Flawed AMD Chip Can Lead To Data Corruption

← Back to Stories (view on slashdot.org)

Flawed AMD Chip Can Lead To Data Corruption

Posted by ryuzaki0 on Friday April 28, 2006 @05:39PM from the crunchy-mistakes dept.

Brandonski writes "Apparently AMD allowed some flawed chips to slip through their detection grid. The problem affects only a small number of chips and only single core 2.6 and 2.8 GHz CPUs." From the article: "It is believed that the glitch is triggered when the affected chip's FPU is made to loop through a series of memory-fetch, multiplication and addition operations without any condition checks on the result of the calculations. The loop has to run over and over again for long enough to cause localized heating which together with high ambient temperatures could combine to cause the result of the operation to be recorded incorrectly, leading to data corruption."

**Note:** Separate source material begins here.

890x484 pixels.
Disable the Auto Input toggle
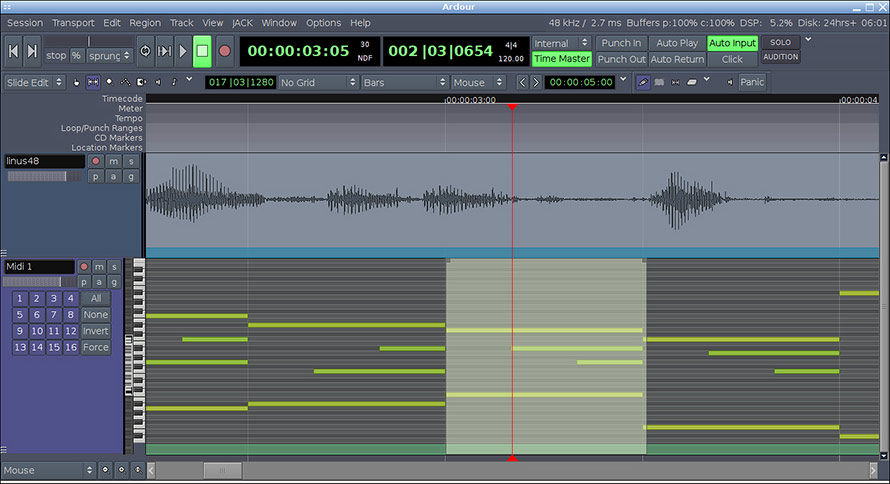coord(732,43)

11 of 203 comments (clear)

Min score:

Reason:

Sort:

Re:What? by qbwiz · 2006-04-28 17:49 · Score: 2, Interesting

Generally, chips aren't supposed to have localized heating problems. Either it should all have a problem, or none of it should.

--
Ewige Blumenkraft.
Fearmongering? by zaguar · 2006-04-28 17:54 · Score: 2, Interesting

Is it reasonable to be afraid of this. To exploit this, in a way to allow running of arbitary code, you would need a buffer overflow - which is what this AMD weakness is purporting to allow. However, how many are affected? Only a few of the AMD chips, and AMD has only what, 30% of the market. So to code an exploit, you would be writing to a very limited audience, to a point where it is futile. Why not just exploit the latest create.Textrange of WMF exploit in IE/Windows? Much more money in that.

--
"Sure there's porn and piracy on the Web but there's probably a downside too."
nice! by B3ryllium · 2006-04-28 18:28 · Score: 3, Interesting

Wow, that was fast. FreeBSD already has a patch for this.

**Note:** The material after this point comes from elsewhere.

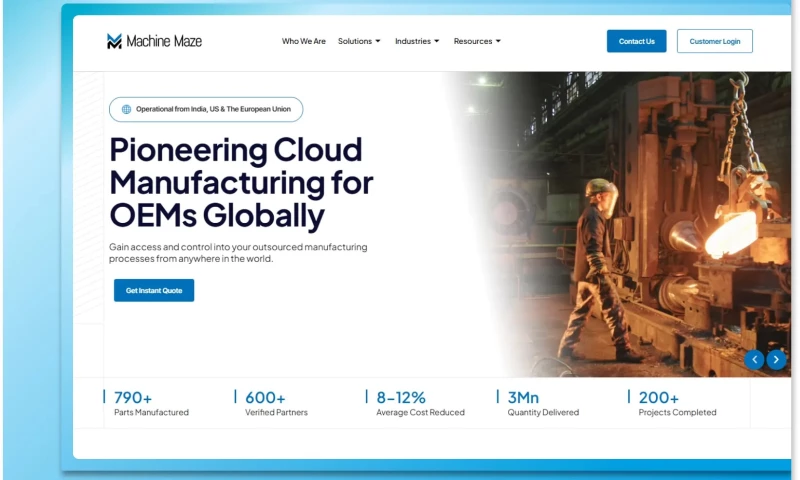
Task: Click the Machine Maze logo icon
Action: [x=114, y=41]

Judging from the posting date, I *really* need to be updating my sources more often. :)

20060419: p7 FreeBSD-SA-06:14.fpu
Correct a local information leakage bug affecting AMD FPUs.

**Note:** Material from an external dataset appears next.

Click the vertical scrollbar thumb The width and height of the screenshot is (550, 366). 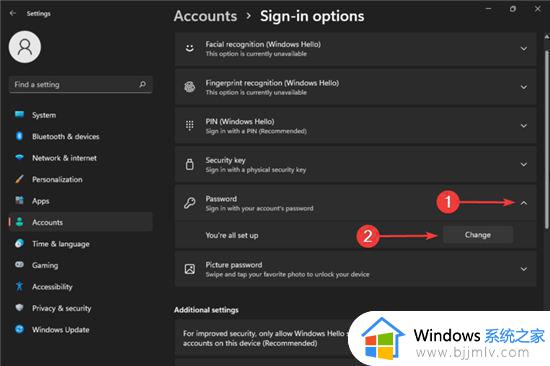pyautogui.click(x=546, y=139)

(could be an unrelated correction, I guess, it doesn't provide much more information in /usr/src/UPDATING)
CALL ESP by Myria · 2006-04-28 19:42 · Score: 3, Interesting

Probably the easiest errata to come by is the instruction "CALL ESP" (or "CALL RSP"). On AMD CPUs, "CALL ESP" will jump to the address in ESP, *then* push the return address. However, on Intel CPUs, it will push the return address first, then jump to the value it just pushed. This is, of course, disasterous if you try to use it.

According to Intel errata documents, this is a bug in the Pentium Pro that has been kept for several generations. The Pentium and below, except the 8086 and 8088, worked correctly with this instruction.

If you want to differentiate Intel and AMD in your program and don't want to use CPUID, you can set up a test with CALL ESP.

Melissa

--
"Screw Sun, cross-platform will never work. Let's move on and steal the Java language." - Visual J++ Product Manager
Quality Control at AMD must be good. by MROD · 2006-04-28 19:46 · Score: 5, Interesting

Having read a lot about this flaw it's actually amazing that AMD's quality control found the problem in the first place.

The actions needed to cause the problem to arise are so extreme that they'd never happen in the field. i.e. Loop through tight floating-point only instructions without any comparisons for maybe hours before the error occurs.

This would *NEVER* happen in the field. Firstly, in any modern OS the process would have been pre-empted long before any problem could occur (causing other instructions to run and hence stopping the overheating). Secondly, no real-world program would ever do this sort of thing as there would always be a comparison in the loop within the timeframe.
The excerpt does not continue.